2.3.3. Artificial Intelligence
Human intelligence even creates what is called AI. However, the term is misleading. AI is a feature of machine processes [
9] that does not signify a feature of the machine itself. Machines function according to mechanical determinacy and can thus not be intelligent themselves. They do not self-organise and are not agents; they are patients. They only support the intelligence of human/social agents, in particular in the field of routine work, in which they can perform certain pre-given tasks in the place of actors and even better than actors, but they never can come up with emergent products. Since AI is a tool that shall afford the intelligent behaviour of actors, it shall not be given room to constrict the autonomy of actors. Autonomy is part and parcel of human intelligence.
2.3.4. Wisdom
Social information, that is, information in the realm of humans and social systems, can be categorised according to three levels in an ascending pyramid: data—knowledge—wisdom. Data is the level of syntactic information, knowledge is the level of semantic information and wisdom is the level of pragmatic information. The first level provides the necessary condition for the second level that is based upon data but re-organises data according to the meaning knowledge adds to data. It builds the necessary condition for the third level that is based upon knowledge but re-organises knowledge according to the values and norms wisdom adds to knowledge. Wisdom reflects not only the means–end relationship but also the end in itself and makes the means dependent on the end. It is the informational property of actors and social systems that allows humanity to take steps in the direction of a good society populated by happy individuals conducting a good life.
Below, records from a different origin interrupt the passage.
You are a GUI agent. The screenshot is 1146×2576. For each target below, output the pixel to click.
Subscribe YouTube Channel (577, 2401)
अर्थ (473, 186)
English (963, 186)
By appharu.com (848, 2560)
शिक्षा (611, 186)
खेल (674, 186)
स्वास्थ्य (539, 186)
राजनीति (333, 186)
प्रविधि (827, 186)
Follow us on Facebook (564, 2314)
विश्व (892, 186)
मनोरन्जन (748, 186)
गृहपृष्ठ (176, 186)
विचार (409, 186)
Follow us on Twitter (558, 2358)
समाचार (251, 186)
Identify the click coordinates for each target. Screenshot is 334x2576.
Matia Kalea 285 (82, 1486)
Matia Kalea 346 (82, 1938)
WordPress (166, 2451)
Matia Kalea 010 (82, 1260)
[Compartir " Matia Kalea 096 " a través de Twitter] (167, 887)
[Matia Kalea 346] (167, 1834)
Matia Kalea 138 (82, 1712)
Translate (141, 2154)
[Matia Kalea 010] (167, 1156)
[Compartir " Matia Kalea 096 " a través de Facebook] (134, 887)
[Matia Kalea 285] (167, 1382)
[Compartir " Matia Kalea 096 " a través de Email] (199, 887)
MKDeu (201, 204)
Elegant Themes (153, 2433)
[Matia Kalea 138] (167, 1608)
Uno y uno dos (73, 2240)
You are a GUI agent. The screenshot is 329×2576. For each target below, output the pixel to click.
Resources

Thus, the new understanding of informationality—of an informedness about the global challenges and of an informatisation that contributes to exactly this informedness—calls for global thinking that creates requisite data, knowledge and wisdom for a wise society that knows how to continue social evolution on Earth and acts accordingly.
3. Conclusions
Summing up, a Global Sustainable Information Society is (1) an intelligent society, as it optimises goals achievement; (2) what is more, it is an AI-society, as it makes use of AI as a tool for supporting collective and individual intelligence to optimise goals achievement; (3) what is even more and in the end decisive, it is a wise society, as it orientates the thinking and acting of all actors, including their use of AI, towards solving the global challenges as goals, which would accomplish another step of evolution of humanity.